In 2020, the European Data Protection Board (EDPB) issued recommendations “on the European Essential Guarantees for surveillance measures.”[22] The recommendations aim to “form part of the assessment to conduct in order to determine whether a third country provides a level of protection essentially equivalent to that guaranteed within the EU.”[23] The EDPB’s document is, of course, not a source of law binding the Court of Justice, but it attempts to interpret the law in light of the CJEU’s jurisprudence. The Court is free not to follow the EDPB’s legal interpretation, and thus the importance of the recommendations should not be overstated, either in favor or against the Adequacy Decision.

While we know that the “adequate level” and “essential equivalence” of protection do not necessarily mean identical protection, the precise degree of flexibility remains an open question—and one that the EU Court may need to clarify to a much greater extent.

III.    Arguments Likely to Be Made Against the Adequacy Decision

A.     Proportionality and Bulk Data Collection

Under Article 52(1) of the EU Charter of Fundamental Rights, restrictions on the right to privacy and the protection of personal data must meet several conditions. They must be “provided for by law” and “respect the essence” of the right. Moreover, “subject to the principle of proportionality, limitations may be made only if they are necessary” and meet one of the objectives recognized by EU law or “the need to protect the rights and freedoms of others.”
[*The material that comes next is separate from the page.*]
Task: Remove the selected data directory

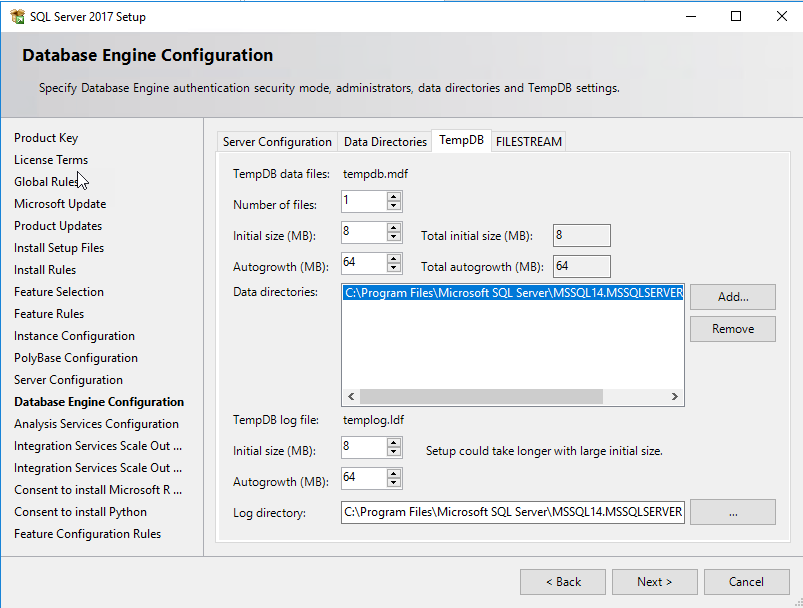Action: pyautogui.click(x=732, y=329)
The October 2022 executive order supplemented the phrasing “as tailored as possible” present in 2014’s Presidential Policy Directive on Signals Intelligence Activities (PPD-28) with language explicitly drawn from EU law: mentions of the “necessity” and “proportionality” of signals-intelligence activities related to “validated intelligence priorities.”[24]
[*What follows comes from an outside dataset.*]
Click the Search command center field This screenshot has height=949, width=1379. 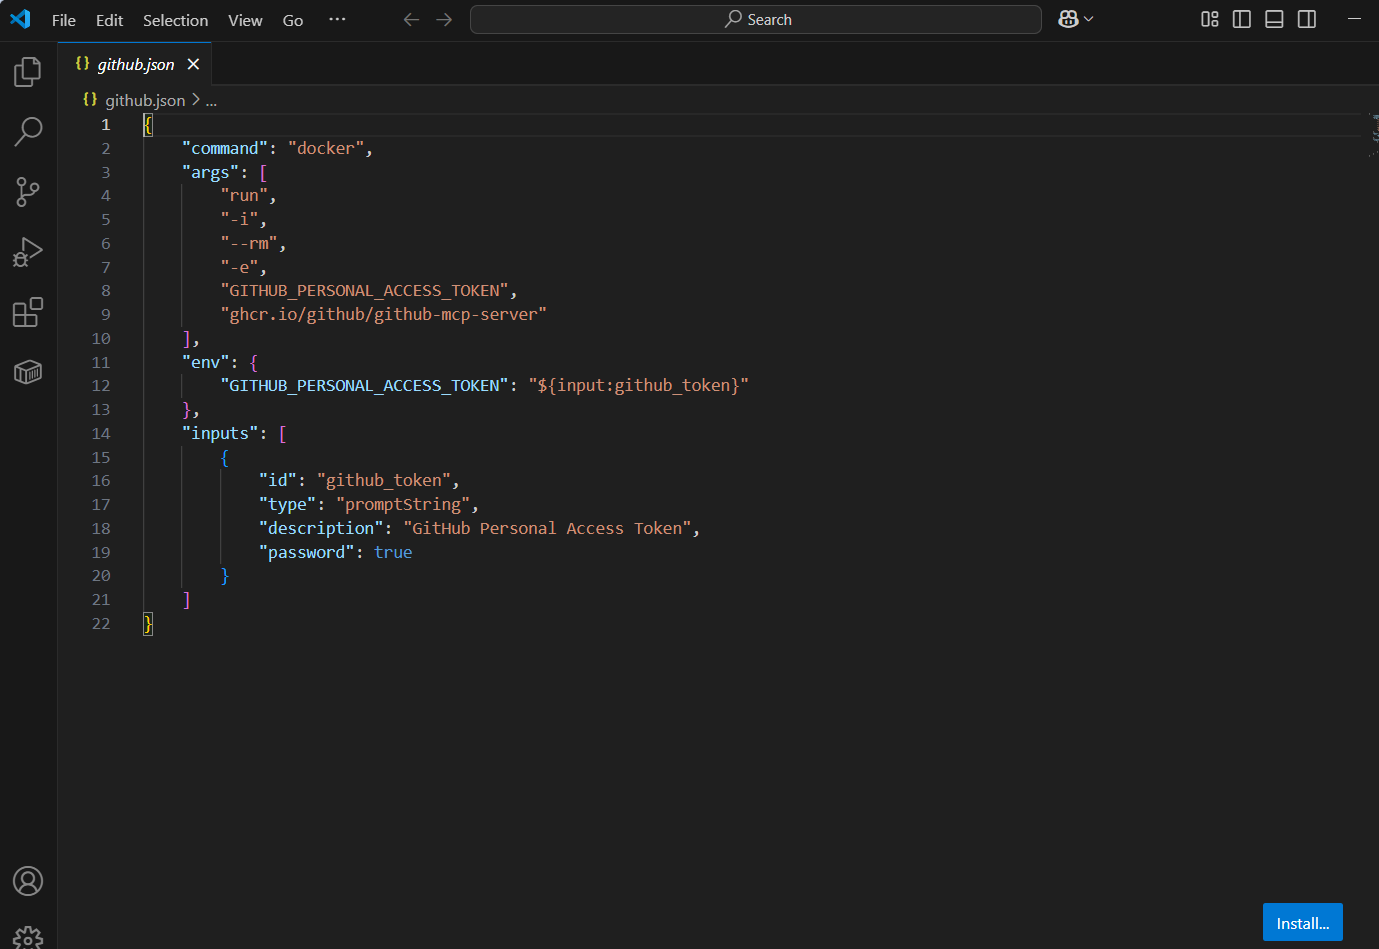(756, 19)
Doubts have been raised, however, as to whether this is sufficient. I consider two potential issues. First, whether the objectives for which U.S. intelligence agencies collect personal data may constitute “legitimate objectives” under EU law. Second, whether the bulk collection of personal data may be done in a way that does not jeopardize adequacy under the GDPR.

1.        Legitimate objectives

In his analysis of the adequacy under EU law of the new U.S. data-protection framework, Douwe Korff argues that:

The purposes for which the Presidential Executive Order allows the use of signal intelligence and bulk data collection capabilities are clearly not limited to what the EU Court of Justice regards as legitimate national security purposes.[25]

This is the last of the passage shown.